La coroner Andrée Kronström a commencé son enquête publique, lundi, pour trouver les circonstances et l’ensemble des facteurs qui ont contribué au décès de quatre travailleurs dans des chantiers de construction du Québec.
Les quatre décès sur lesquels porte son enquête thématique sont ceux de Vito Fundaro, survenu le 19 juin 2024 à Montréal; de Médrik Lincourt, survenu le 4 août 2025 à Terrebonne; de Maxime Forget, survenu le 21 août 2024 à Brownsburg-Chatham; et de Mario Ross, survenu le 4 avril 2025 à Drummondville.
M. Fudaro est décédé après avoir été heurté par un poteau qui est tombé d’un gratte-ciel, qui avait été accroché par une grue qui se trouvait sur le toit.
M. Lincourt est décédé lorsque le godet d’une pelle mécanique s’est détaché et est tombé, alors qu’il se trouvait dans une excavation pour un chantier.
M. Forget, qui agissait comme signaleur routier, est décédé écrasé par une rétrocaveuse en manoeuvre de recul.
M. Ross, qui avait été affecté à la signalisation, est décédé lorsqu’il a été écrasé par un camion qui opérait une manoeuvre de recul pour accéder au chantier.
En plus des circonstances et des facteurs contributifs, l’enquête doit également permettre de «dégager une réflexion élargie sur les composantes qui influent sur la santé et la sécurité des travailleurs de la construction», a précisé Me Kronström, dans son allocution d’ouverture.
Les premiers témoins entendus, de la Régie du bâtiment du Québec (RBQ) et de la Commission des normes, de l’équité, de la santé et de la sécurité du travail (CNESST), ont expliqué le rôle et le fonctionnement de leur organisation respective, de manière générale.
Ainsi, la Régie du bâtiment du Québec a précisé qu’en 2024-2025, elle employait 110 inspecteurs et a réalisé 14 284 interventions d’inspection.
Pierre Privé, coordonnateur des enquêtes à la CNESST, a précisé que la Commission emploie 314 inspecteurs, dont 200 en établissement et 86 dédiés aux chantiers. Le tiers des effectifs est dédié au secteur appelé BTP, pour Bâtiments, travaux publics, a-t-il souligné.
Il a noté que, malgré les compressions budgétaires imposées à l’ensemble des ministères et organismes, le nombre d’inspecteurs n’a pas été réduit à la CNESST.
Ce secteur des Bâtiments, travaux publics arrive premier pour ce qui est du nombre de décès et premier pour ce qui est des décès liés à une maladie professionnelle, a témoigné M. Privé.
La CNESST a ainsi enregistré 74 décès par accident en 2024 pour les 32 secteurs confondus, dont 16 dans ce secteur appelé BTP, soit 22 %.

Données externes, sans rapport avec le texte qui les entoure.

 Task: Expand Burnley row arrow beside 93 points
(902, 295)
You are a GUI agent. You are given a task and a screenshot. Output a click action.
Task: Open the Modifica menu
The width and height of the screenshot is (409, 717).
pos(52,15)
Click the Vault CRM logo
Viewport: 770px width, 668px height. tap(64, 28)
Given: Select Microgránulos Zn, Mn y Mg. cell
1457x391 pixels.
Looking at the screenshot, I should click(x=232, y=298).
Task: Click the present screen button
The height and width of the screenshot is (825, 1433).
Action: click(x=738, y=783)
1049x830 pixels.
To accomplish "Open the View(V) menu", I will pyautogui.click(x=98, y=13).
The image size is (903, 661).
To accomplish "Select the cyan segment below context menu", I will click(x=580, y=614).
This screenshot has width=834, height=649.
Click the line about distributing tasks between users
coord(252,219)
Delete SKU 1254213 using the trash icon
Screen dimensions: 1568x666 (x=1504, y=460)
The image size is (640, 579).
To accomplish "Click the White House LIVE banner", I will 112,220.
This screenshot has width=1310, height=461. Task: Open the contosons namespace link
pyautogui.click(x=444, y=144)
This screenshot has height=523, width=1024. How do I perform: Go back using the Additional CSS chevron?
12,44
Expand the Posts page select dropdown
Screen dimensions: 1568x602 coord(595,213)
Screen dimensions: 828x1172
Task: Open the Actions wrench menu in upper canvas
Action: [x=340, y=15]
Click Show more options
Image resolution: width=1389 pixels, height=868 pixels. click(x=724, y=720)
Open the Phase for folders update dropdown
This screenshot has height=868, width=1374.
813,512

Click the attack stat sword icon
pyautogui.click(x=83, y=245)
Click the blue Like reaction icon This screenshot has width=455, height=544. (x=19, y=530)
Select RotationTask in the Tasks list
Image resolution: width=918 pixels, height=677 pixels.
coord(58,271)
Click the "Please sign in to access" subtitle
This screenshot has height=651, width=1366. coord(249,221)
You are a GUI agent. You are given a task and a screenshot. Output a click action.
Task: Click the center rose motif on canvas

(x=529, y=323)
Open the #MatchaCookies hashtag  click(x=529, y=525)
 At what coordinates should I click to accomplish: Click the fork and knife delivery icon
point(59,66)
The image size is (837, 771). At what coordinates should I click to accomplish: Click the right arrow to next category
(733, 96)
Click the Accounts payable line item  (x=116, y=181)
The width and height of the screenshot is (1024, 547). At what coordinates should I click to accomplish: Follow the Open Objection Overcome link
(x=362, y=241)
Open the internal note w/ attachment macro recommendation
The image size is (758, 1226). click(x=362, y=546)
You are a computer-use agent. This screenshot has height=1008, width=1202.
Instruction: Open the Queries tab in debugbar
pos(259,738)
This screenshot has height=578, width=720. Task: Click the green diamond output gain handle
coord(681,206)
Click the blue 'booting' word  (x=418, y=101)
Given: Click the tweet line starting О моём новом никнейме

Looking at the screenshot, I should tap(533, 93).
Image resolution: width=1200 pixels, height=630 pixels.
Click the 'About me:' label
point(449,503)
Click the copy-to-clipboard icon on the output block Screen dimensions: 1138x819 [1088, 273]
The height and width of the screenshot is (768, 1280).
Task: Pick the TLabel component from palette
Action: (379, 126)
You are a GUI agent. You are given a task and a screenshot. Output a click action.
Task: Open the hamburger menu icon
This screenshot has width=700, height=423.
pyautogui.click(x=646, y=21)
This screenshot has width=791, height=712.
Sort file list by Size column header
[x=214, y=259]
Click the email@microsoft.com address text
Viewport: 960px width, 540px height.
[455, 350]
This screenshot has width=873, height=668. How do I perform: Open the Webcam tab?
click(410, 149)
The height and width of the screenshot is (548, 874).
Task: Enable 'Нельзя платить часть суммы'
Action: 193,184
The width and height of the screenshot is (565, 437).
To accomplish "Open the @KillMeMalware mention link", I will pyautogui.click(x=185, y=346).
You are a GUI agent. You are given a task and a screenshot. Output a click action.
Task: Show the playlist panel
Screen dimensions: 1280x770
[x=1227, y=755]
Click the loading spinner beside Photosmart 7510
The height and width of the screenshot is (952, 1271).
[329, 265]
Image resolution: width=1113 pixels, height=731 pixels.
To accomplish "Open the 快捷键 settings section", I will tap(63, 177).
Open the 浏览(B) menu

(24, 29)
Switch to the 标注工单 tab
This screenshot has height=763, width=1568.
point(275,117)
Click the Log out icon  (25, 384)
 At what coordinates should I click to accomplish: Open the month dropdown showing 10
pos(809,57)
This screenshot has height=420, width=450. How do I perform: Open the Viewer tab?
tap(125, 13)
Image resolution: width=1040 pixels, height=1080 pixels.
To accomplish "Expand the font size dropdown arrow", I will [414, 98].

Pour ce qui est des décès par maladie professionnelle, elle en a enregistré 172 au total, dont 52 dans le secteur BTP, soit 30 %.
Les audiences se poursuivent jusqu’au 27 mars, puis durant plusieurs jours ce printemps, puis cet automne.
Plusieurs associations patronales et syndicales de la construction y assistent, de même que des ministères et la Commission de la construction du Québec, en plus de la RBQ et de la CNESST.